### Goal
Could you turn the material below, from the line with "will click(59, 250)." up to and including the line with "pyautogui.click(x=382, y=241)", into a numbered list with blank lines left out?
»»
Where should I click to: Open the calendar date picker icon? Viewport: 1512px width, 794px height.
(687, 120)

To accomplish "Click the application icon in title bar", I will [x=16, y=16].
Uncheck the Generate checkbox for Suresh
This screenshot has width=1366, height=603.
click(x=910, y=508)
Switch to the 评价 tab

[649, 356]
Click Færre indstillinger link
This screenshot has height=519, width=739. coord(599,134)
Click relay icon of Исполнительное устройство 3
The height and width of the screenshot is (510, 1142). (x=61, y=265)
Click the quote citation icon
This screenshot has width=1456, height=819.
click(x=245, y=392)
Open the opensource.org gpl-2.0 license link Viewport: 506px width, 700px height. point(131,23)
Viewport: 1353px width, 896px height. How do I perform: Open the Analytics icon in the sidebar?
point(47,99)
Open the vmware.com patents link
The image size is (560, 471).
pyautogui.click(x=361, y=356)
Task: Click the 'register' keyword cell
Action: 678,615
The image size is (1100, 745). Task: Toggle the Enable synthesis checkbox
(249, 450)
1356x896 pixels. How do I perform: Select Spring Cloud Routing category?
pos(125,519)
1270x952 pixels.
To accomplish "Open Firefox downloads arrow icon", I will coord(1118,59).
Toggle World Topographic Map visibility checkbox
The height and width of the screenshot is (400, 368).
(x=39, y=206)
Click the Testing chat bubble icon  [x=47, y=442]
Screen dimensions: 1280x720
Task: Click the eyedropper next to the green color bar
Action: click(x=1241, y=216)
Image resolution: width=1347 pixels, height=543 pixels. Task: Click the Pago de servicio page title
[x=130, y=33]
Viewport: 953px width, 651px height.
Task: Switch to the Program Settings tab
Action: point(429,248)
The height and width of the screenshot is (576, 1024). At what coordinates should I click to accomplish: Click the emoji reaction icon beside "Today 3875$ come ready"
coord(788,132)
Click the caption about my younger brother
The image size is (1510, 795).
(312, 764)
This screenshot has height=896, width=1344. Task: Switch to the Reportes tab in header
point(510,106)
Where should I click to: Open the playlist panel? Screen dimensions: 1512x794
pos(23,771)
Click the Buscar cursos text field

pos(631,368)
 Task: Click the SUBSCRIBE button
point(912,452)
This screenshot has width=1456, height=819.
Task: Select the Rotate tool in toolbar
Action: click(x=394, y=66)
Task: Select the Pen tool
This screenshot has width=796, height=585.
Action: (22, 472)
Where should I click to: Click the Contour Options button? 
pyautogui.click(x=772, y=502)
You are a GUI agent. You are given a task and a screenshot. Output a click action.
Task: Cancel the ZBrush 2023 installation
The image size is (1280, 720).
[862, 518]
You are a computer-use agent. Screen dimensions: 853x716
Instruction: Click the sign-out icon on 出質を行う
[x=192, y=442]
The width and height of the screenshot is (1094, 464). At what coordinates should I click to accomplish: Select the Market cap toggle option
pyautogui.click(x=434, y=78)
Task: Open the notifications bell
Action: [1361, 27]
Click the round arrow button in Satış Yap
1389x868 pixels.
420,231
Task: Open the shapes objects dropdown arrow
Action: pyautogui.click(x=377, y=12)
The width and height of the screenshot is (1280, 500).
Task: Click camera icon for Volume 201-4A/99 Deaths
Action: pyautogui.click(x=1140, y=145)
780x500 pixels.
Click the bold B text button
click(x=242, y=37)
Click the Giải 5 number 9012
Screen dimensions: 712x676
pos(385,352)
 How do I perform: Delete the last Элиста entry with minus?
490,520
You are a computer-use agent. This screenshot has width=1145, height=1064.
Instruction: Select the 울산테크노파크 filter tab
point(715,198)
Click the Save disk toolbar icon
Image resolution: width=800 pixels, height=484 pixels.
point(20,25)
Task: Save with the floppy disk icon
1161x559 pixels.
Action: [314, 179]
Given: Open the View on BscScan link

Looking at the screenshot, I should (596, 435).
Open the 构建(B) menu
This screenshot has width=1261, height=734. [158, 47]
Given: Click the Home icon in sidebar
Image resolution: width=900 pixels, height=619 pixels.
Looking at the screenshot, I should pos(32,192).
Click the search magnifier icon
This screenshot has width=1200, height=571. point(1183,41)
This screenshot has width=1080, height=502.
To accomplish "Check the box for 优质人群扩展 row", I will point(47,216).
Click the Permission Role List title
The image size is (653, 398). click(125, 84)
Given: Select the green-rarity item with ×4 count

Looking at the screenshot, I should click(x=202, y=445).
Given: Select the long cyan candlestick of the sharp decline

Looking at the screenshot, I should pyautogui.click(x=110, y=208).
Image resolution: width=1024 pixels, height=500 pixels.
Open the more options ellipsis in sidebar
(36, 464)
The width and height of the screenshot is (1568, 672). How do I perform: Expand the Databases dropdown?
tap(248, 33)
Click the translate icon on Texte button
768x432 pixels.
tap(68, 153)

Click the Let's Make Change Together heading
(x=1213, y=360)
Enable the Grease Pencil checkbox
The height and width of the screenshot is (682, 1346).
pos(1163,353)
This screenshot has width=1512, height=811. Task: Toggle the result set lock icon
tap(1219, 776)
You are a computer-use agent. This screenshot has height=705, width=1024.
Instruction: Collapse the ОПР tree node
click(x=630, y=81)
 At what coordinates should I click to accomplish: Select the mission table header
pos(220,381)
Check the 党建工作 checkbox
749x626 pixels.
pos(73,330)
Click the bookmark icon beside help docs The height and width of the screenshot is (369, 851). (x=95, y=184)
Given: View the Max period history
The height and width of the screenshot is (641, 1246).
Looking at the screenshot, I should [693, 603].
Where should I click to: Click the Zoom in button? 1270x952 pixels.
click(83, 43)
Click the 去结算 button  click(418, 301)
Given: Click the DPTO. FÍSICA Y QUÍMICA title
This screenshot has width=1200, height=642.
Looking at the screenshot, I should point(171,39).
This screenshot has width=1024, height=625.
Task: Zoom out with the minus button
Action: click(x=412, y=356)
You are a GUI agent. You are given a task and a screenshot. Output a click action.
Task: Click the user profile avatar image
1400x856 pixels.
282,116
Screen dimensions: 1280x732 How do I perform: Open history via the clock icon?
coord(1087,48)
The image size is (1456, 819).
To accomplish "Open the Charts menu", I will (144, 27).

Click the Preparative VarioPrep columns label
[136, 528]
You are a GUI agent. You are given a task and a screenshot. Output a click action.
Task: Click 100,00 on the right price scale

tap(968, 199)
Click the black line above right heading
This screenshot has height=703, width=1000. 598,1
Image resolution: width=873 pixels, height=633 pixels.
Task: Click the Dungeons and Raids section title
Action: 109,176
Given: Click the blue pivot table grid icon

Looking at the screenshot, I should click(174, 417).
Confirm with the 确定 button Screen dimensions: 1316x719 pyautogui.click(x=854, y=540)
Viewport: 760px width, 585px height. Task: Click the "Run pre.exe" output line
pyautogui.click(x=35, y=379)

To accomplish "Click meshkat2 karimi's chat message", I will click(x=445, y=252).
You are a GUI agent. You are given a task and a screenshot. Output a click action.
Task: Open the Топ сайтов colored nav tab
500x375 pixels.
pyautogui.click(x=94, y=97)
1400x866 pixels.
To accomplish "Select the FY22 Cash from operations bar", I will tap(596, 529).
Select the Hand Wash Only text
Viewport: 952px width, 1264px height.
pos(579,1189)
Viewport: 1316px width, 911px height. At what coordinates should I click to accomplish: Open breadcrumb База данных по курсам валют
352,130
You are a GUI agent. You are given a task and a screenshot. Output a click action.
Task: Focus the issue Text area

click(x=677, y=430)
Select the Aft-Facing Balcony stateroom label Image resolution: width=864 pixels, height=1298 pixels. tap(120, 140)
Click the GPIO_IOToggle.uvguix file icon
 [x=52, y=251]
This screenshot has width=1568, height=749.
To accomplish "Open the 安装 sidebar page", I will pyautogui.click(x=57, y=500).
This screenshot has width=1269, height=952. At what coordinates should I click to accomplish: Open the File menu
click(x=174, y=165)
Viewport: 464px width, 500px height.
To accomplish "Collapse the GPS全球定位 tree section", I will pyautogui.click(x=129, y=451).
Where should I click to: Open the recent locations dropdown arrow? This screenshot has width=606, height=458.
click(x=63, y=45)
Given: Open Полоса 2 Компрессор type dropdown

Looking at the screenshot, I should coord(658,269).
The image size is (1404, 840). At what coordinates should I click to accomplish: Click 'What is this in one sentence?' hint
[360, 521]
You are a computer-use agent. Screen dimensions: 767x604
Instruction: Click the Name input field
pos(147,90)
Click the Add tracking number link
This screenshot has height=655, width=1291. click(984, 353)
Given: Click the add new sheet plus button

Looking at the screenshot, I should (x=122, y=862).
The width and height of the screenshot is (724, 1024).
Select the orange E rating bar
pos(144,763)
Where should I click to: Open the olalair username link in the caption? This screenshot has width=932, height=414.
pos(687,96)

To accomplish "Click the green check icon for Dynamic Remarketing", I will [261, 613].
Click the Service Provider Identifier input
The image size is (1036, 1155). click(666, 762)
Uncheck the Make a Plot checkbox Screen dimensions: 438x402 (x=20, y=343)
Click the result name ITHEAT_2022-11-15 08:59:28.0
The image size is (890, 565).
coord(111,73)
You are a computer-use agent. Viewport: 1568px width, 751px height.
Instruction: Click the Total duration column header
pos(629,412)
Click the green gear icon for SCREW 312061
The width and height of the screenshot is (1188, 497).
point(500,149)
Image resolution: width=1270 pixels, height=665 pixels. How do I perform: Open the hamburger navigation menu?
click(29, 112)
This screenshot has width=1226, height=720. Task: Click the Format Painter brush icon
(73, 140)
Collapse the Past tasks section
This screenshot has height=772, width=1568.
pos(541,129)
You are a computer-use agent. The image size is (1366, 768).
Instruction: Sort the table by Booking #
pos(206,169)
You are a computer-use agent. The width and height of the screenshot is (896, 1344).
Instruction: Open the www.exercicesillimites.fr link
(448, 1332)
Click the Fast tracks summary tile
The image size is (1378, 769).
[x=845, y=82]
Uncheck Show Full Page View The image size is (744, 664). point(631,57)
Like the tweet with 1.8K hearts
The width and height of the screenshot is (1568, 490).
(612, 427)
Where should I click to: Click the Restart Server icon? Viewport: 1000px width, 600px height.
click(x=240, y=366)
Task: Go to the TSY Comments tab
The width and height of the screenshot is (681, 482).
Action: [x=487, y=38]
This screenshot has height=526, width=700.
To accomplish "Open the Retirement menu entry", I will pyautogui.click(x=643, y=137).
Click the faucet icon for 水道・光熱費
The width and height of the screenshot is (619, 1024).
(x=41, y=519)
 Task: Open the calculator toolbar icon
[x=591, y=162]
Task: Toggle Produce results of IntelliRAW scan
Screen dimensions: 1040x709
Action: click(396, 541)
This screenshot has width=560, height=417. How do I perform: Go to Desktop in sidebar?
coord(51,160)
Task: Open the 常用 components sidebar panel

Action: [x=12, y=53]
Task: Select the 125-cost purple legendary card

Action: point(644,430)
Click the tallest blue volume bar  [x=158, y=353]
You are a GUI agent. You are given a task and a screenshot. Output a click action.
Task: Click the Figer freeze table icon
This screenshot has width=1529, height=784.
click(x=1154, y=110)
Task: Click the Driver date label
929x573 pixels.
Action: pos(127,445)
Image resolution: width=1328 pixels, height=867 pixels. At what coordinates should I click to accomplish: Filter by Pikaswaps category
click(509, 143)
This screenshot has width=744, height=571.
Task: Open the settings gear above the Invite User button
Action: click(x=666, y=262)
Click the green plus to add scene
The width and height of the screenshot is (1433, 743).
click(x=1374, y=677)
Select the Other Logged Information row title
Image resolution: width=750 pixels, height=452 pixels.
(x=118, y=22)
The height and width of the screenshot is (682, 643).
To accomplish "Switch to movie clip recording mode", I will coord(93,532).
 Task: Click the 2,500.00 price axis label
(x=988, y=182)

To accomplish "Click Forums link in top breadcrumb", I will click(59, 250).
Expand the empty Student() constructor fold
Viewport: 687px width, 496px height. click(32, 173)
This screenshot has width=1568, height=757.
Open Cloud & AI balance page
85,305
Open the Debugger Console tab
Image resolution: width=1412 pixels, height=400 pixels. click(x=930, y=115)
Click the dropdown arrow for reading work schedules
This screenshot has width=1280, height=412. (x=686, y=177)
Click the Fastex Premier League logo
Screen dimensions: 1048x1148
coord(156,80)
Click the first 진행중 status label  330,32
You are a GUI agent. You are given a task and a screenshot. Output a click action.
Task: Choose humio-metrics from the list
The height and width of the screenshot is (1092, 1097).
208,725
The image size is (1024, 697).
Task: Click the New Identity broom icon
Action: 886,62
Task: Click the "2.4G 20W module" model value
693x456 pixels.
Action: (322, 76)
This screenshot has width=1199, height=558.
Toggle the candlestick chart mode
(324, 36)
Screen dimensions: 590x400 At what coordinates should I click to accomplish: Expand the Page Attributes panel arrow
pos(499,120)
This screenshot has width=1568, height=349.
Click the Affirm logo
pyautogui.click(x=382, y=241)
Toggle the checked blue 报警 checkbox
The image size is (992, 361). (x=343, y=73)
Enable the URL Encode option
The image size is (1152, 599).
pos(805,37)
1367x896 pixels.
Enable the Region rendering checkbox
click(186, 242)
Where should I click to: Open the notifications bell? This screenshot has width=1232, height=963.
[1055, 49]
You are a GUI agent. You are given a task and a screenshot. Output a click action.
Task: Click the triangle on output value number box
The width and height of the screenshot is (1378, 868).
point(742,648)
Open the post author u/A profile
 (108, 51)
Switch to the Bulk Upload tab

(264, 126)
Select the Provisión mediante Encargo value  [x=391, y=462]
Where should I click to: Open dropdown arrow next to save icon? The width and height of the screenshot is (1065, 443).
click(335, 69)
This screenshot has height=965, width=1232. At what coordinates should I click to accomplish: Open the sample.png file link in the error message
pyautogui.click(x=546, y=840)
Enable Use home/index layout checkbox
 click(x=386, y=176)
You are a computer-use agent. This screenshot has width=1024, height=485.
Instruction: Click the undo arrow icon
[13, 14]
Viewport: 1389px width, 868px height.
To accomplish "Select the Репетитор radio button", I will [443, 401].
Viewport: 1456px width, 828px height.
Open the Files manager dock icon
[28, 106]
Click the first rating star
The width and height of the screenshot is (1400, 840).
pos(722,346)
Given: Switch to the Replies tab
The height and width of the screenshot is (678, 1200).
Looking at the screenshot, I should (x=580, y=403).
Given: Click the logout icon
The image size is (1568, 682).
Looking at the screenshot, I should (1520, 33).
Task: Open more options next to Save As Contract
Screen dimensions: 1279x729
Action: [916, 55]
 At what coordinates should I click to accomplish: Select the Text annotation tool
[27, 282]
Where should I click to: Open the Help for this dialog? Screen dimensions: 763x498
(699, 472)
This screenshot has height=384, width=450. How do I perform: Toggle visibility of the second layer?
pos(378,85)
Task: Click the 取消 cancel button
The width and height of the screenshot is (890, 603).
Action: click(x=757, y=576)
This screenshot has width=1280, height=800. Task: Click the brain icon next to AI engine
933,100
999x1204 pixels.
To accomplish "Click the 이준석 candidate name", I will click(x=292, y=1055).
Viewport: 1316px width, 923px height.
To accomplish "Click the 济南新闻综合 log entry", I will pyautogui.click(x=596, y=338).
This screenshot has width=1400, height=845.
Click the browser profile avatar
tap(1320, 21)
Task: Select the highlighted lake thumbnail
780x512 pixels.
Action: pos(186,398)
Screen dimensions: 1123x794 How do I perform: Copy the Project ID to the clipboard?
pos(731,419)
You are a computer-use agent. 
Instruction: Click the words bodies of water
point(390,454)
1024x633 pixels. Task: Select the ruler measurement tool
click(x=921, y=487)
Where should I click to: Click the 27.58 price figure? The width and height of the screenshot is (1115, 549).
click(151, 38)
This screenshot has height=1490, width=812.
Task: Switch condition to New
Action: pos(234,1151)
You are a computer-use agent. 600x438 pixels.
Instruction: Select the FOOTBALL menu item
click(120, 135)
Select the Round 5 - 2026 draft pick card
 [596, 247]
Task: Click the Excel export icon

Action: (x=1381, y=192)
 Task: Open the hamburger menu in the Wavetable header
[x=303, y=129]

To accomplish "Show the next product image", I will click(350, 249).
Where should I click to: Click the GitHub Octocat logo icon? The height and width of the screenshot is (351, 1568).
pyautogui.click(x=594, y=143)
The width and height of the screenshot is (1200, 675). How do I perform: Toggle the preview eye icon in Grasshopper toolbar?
««
### Task answer
1. To accomplish "Click Forums link in top breadcrumb", I will click(59, 250).
2. Expand the empty Student() constructor fold
3. Viewport: 687px width, 496px height. click(32, 173)
4. This screenshot has width=1568, height=757.
5. Open Cloud & AI balance page
6. 85,305
7. Open the Debugger Console tab
8. Image resolution: width=1412 pixels, height=400 pixels. click(x=930, y=115)
9. Click the dropdown arrow for reading work schedules
10. This screenshot has width=1280, height=412. (x=686, y=177)
11. Click the Fastex Premier League logo
12. Screen dimensions: 1048x1148
13. coord(156,80)
14. Click the first 진행중 status label  330,32
15. You are a GUI agent. You are given a task and a screenshot. Output a click action.
16. Task: Choose humio-metrics from the list
17. The height and width of the screenshot is (1092, 1097).
18. 208,725
19. The image size is (1024, 697).
20. Task: Click the New Identity broom icon
21. Action: 886,62
22. Task: Click the "2.4G 20W module" model value
23. 693x456 pixels.
24. Action: (322, 76)
25. This screenshot has width=1199, height=558.
26. Toggle the candlestick chart mode
27. (324, 36)
28. Screen dimensions: 590x400 At what coordinates should I click to accomplish: Expand the Page Attributes panel arrow
29. pos(499,120)
30. This screenshot has width=1568, height=349.
31. Click the Affirm logo
32. pyautogui.click(x=382, y=241)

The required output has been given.